None of which proves a human didn’t write it.

And that is the part worth sitting with. Suppose no model ever touched this script. Suppose the writer arrived at the cadence honestly, by the same route I did – by reading enough of the stuff that the rhythm simply seeped in. Then the pattern is no longer evidence of authorship at all. It is evidence of a house style, and the house is one we have all quietly moved into. The tell no longer tells you a machine was here. It tells you the machine’s prosody has become the water.

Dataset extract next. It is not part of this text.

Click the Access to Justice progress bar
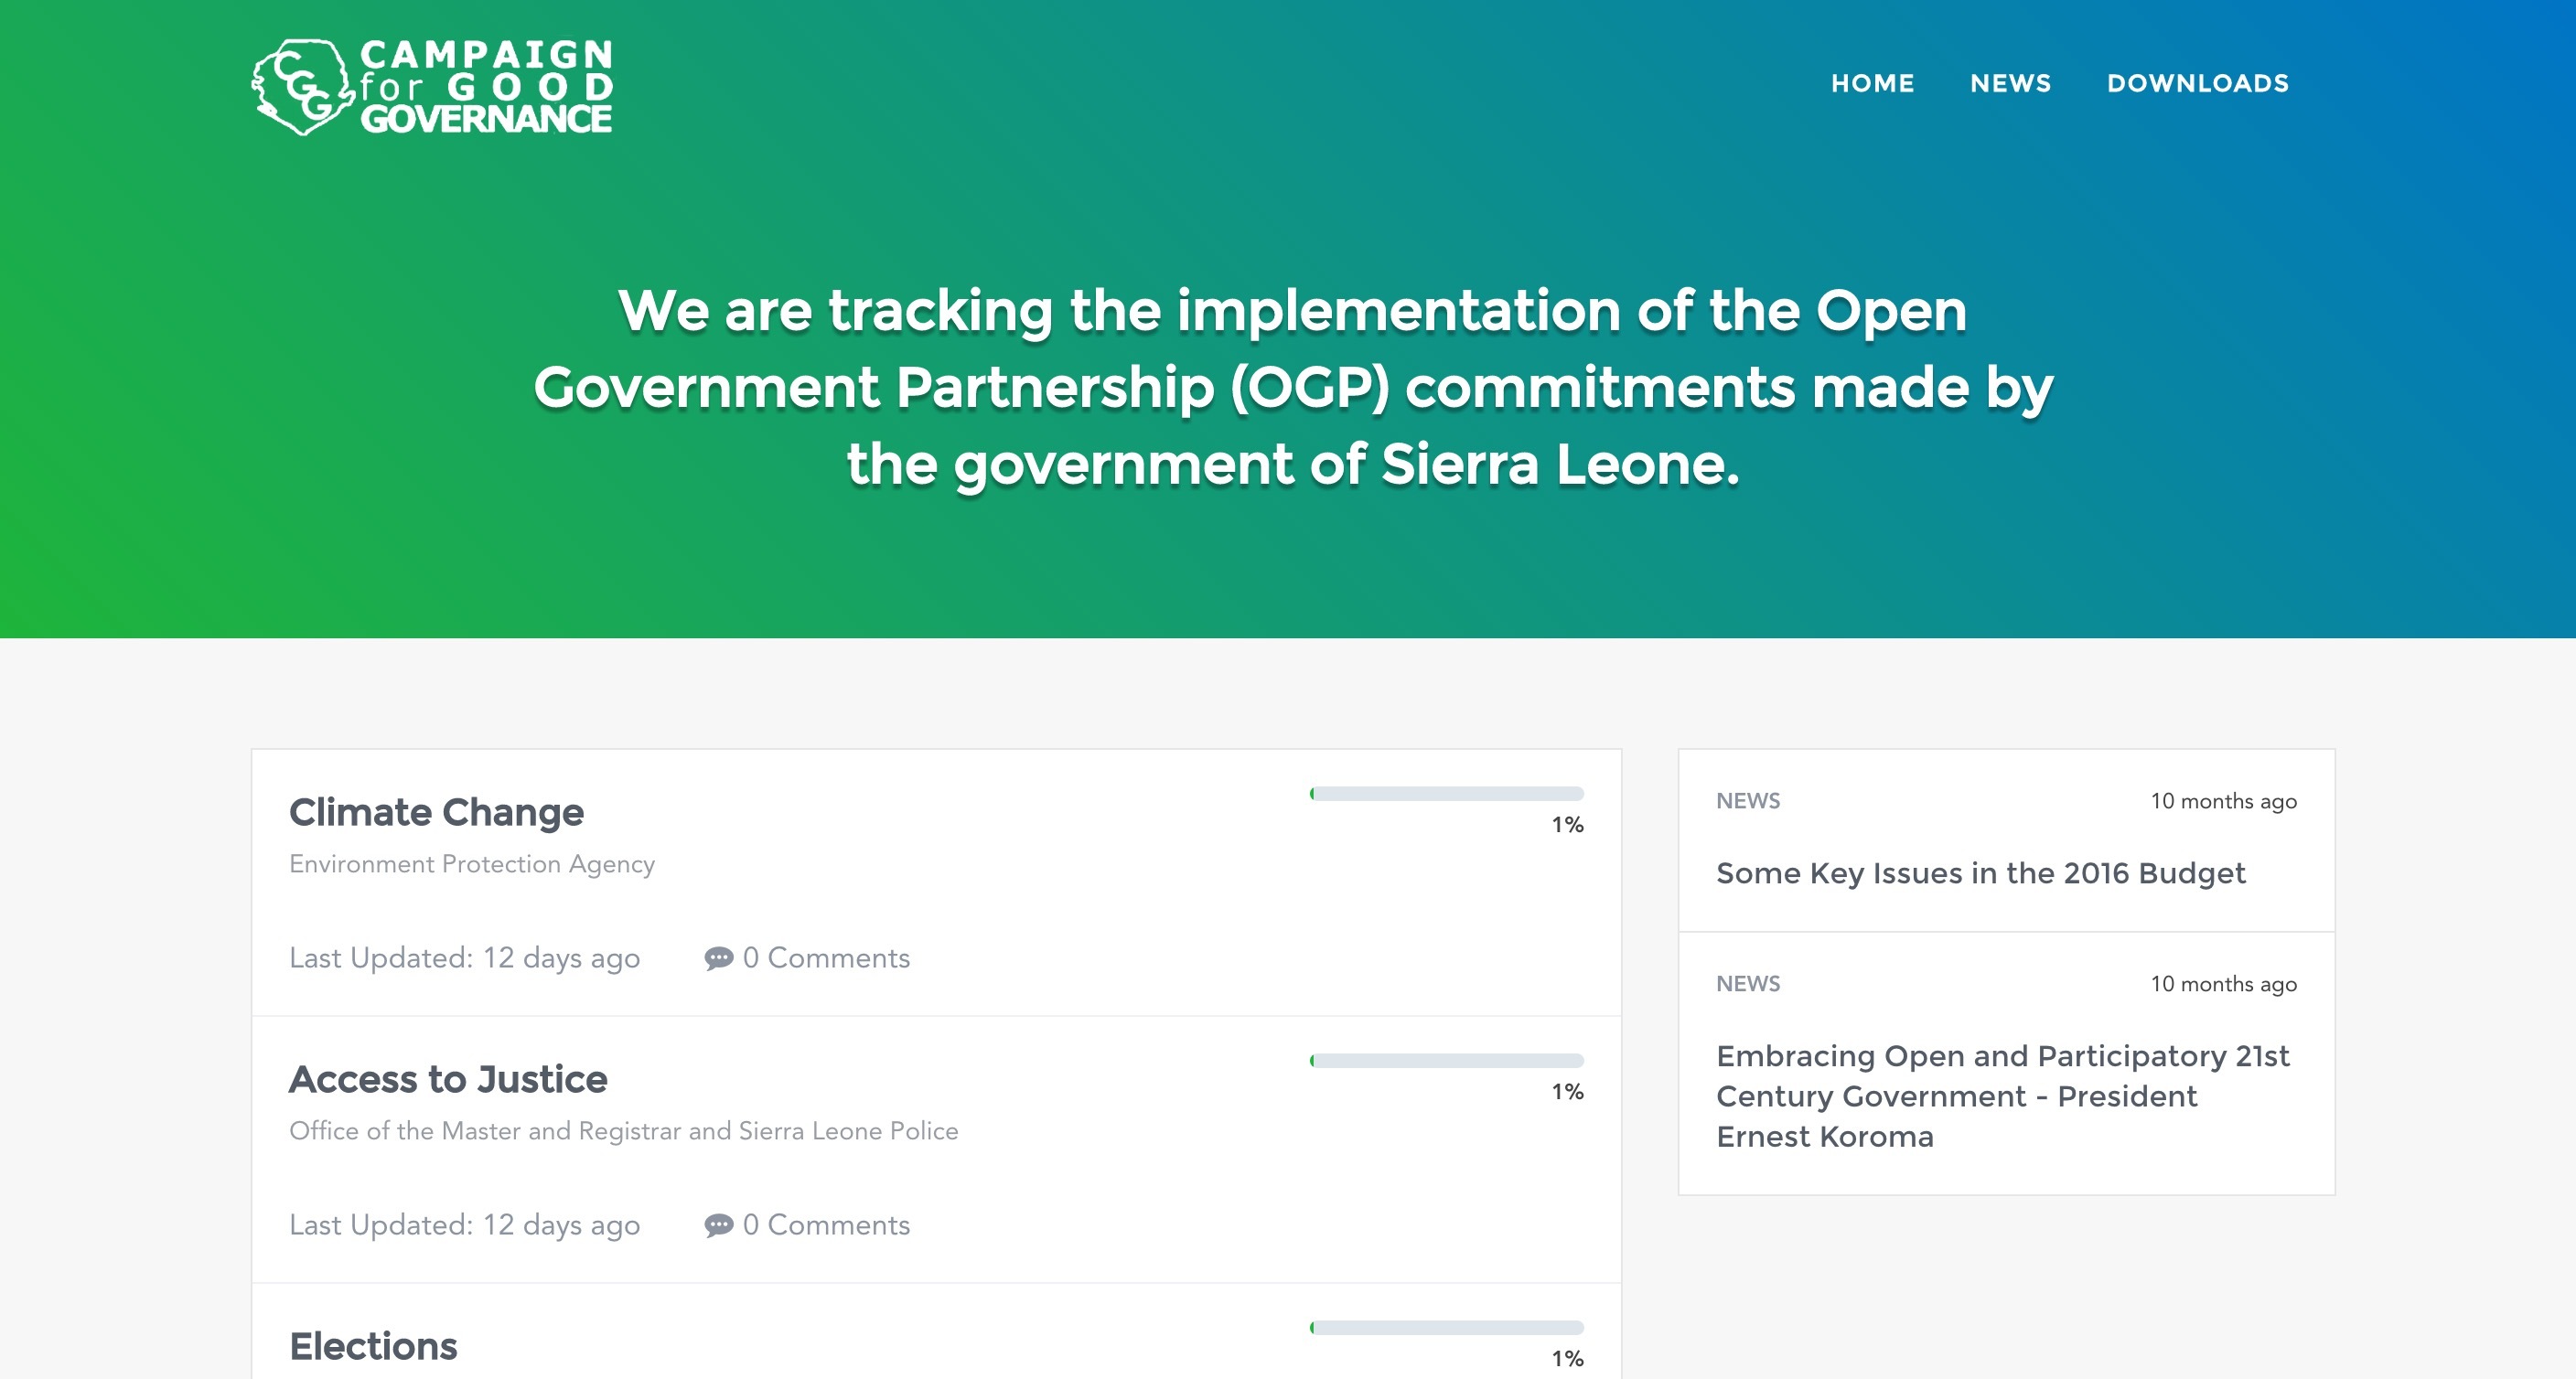Screen dimensions: 2576x1379 click(1446, 1061)
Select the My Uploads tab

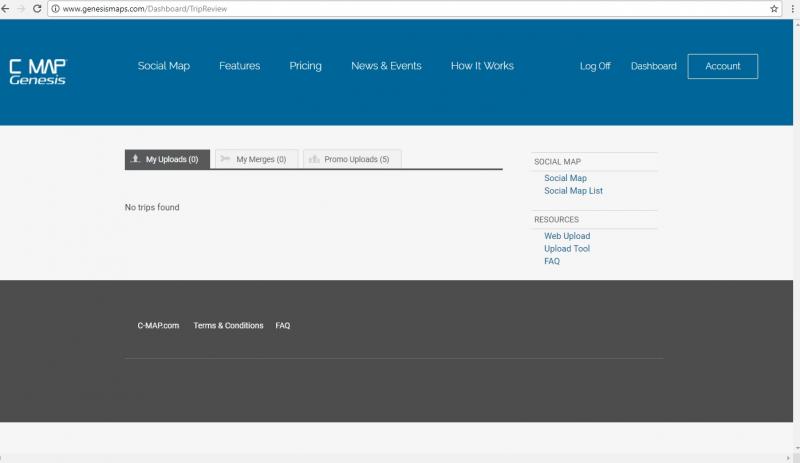(x=167, y=159)
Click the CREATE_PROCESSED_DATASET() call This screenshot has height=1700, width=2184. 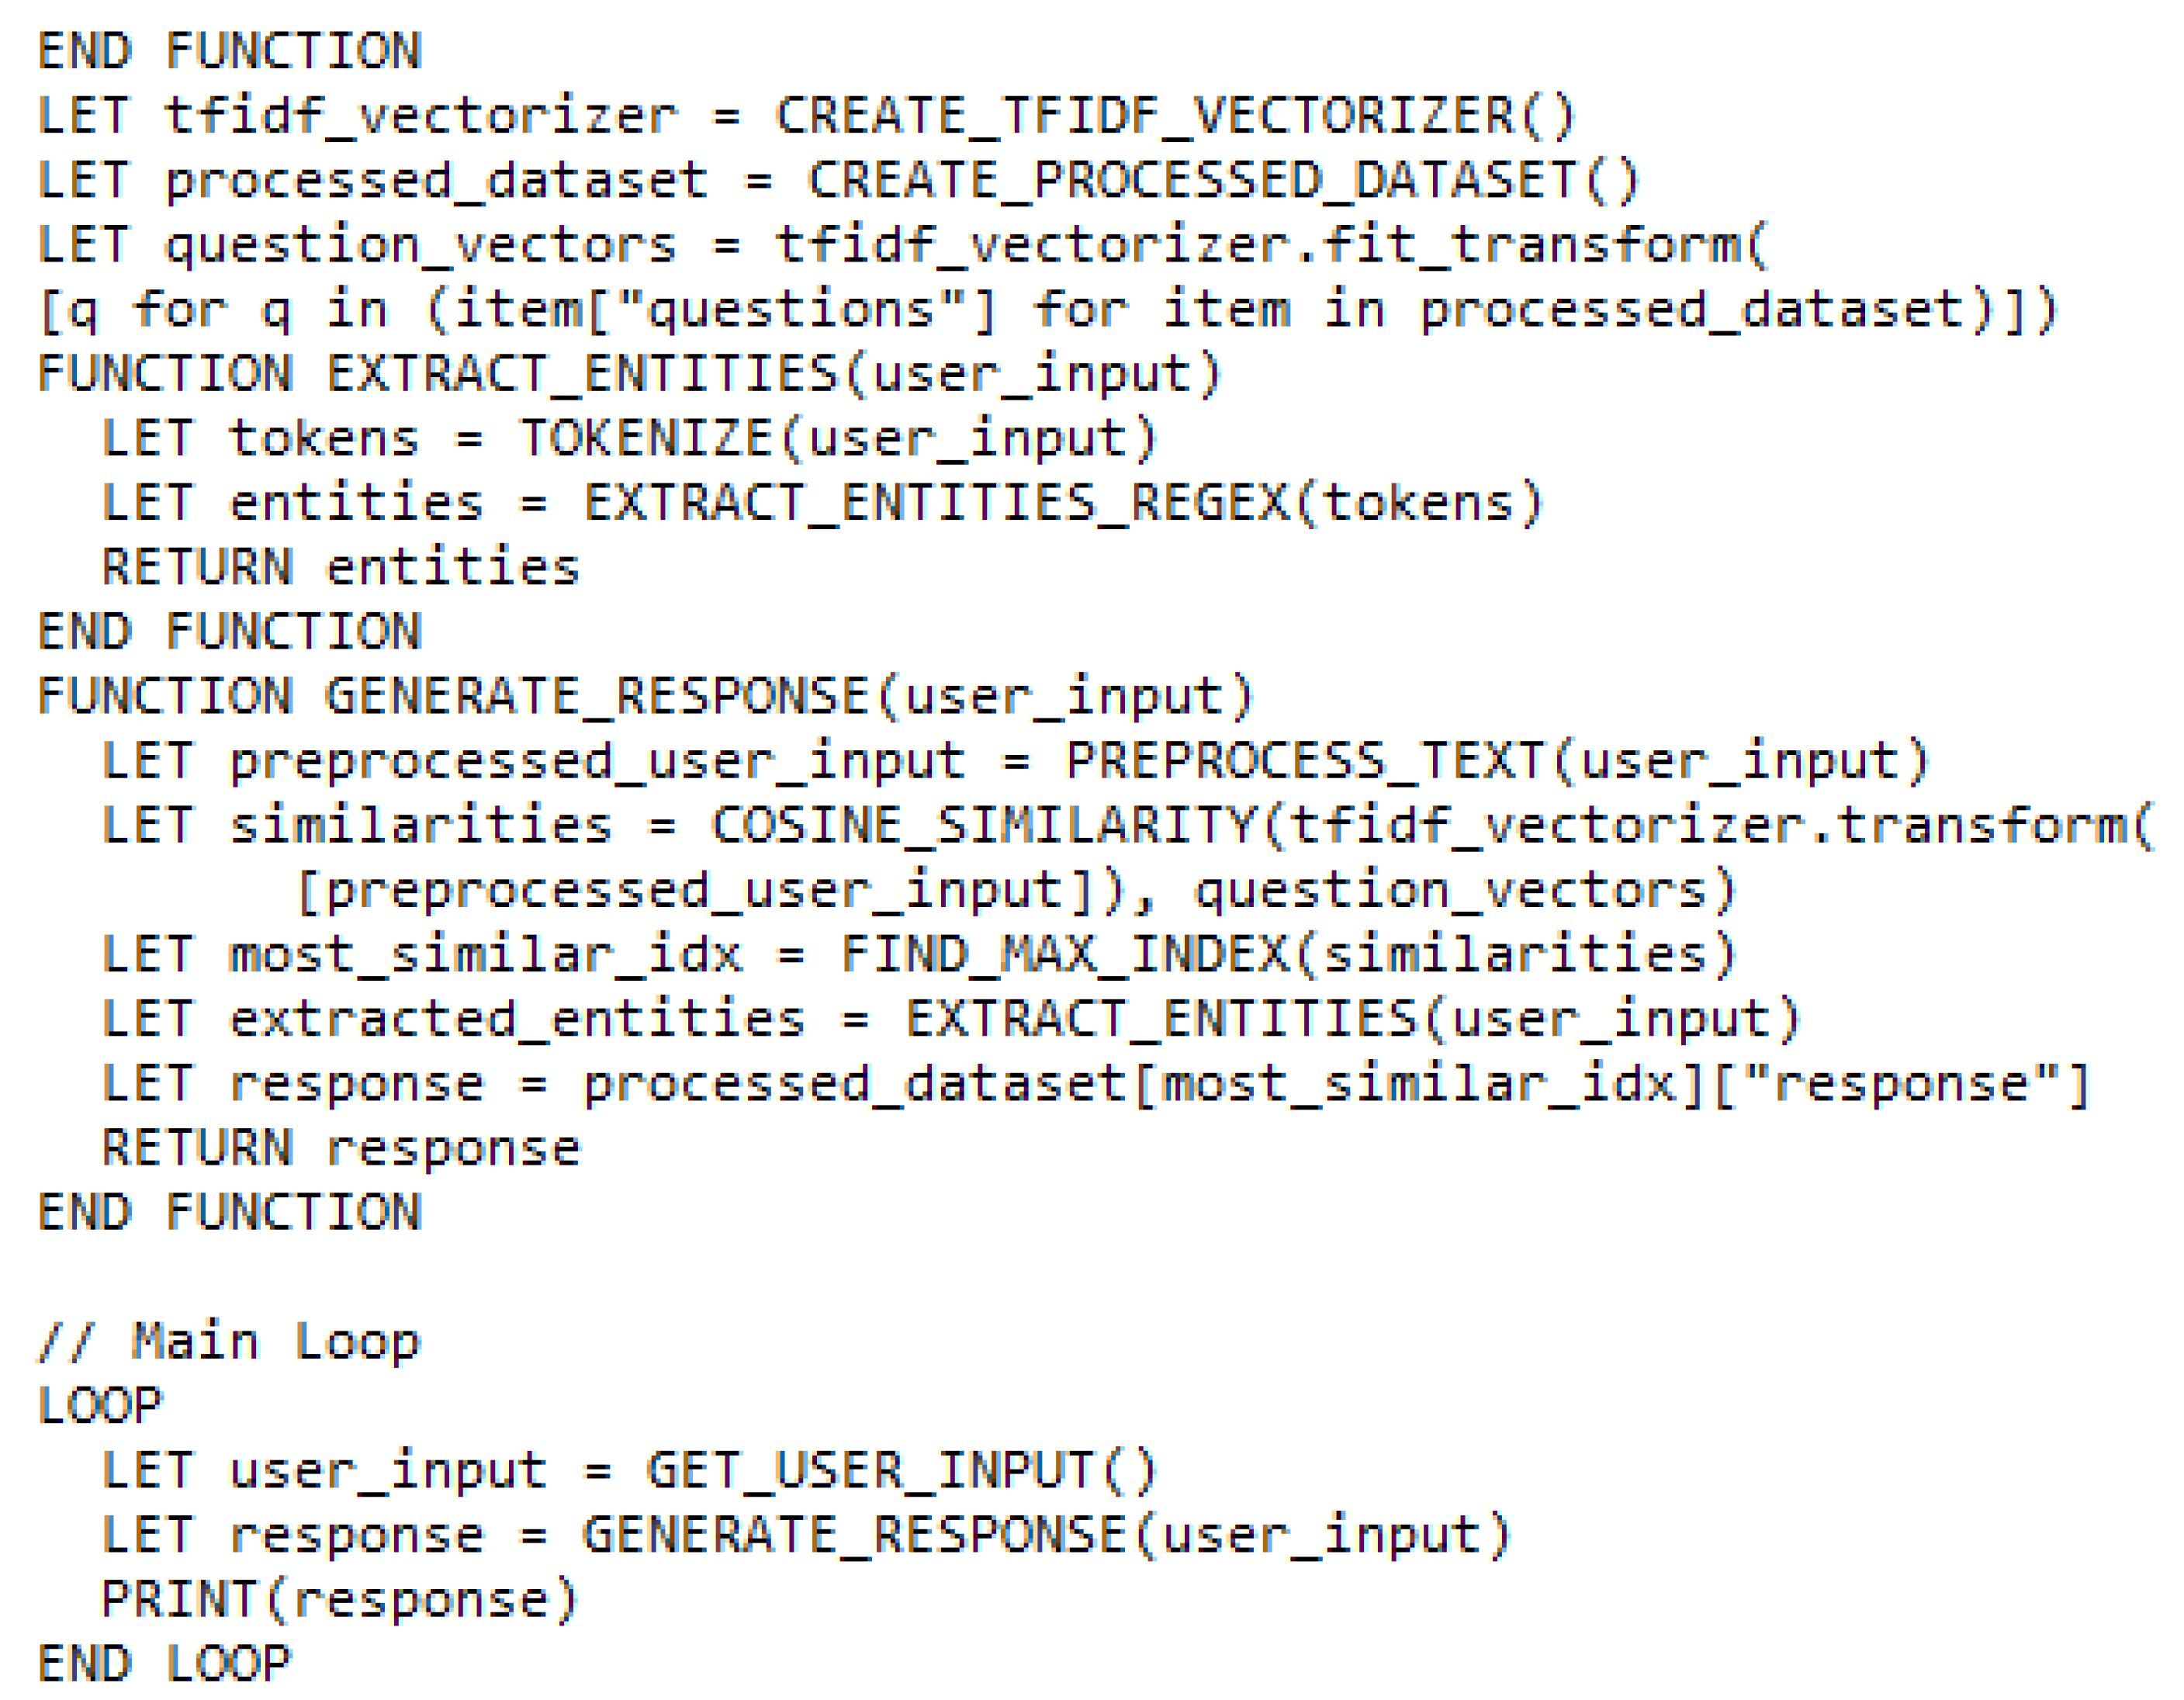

I find that rather more unsettling than a mere ghost-writer would be. A ghost-writer you can dismiss. A cadence you have caught, like an accent, off the sheer ambient volume of the thing – that you carry home. And the video is, with some poetry, about exactly this: silent letters as fossils, sounds that mouths stopped making but that spellings preserved, layer upon historical layer that nobody ever cleaned up. The irony is that the script is laying down a fresh one as it speaks. Somewhere in the prose of the next decade there will be a stratum you can date almost to the year – ah, yes, written just after the models arrived – and it will be made of precisely these moves.

I switched to en dashes to dodge the witch-hunt. But the dash was never the point. You can strip every em dash from a sentence and leave the skeleton wholly intact, because the skeleton was never punctuation. It was the not-this-but-that, the aside that footnotes itself, the pile that mistakes its own length for weight. A humaniser can launder the vocabulary. It cannot, so far, launder the architecture. Which is how one reads a script scrubbed clean of every obvious tell and still hears, quite distinctly, the thing it was scrubbed to hide.

I am not judging. I write this way too, now – rather more than I would like. I only wanted to point it out. While I can still tell that I’m doing it.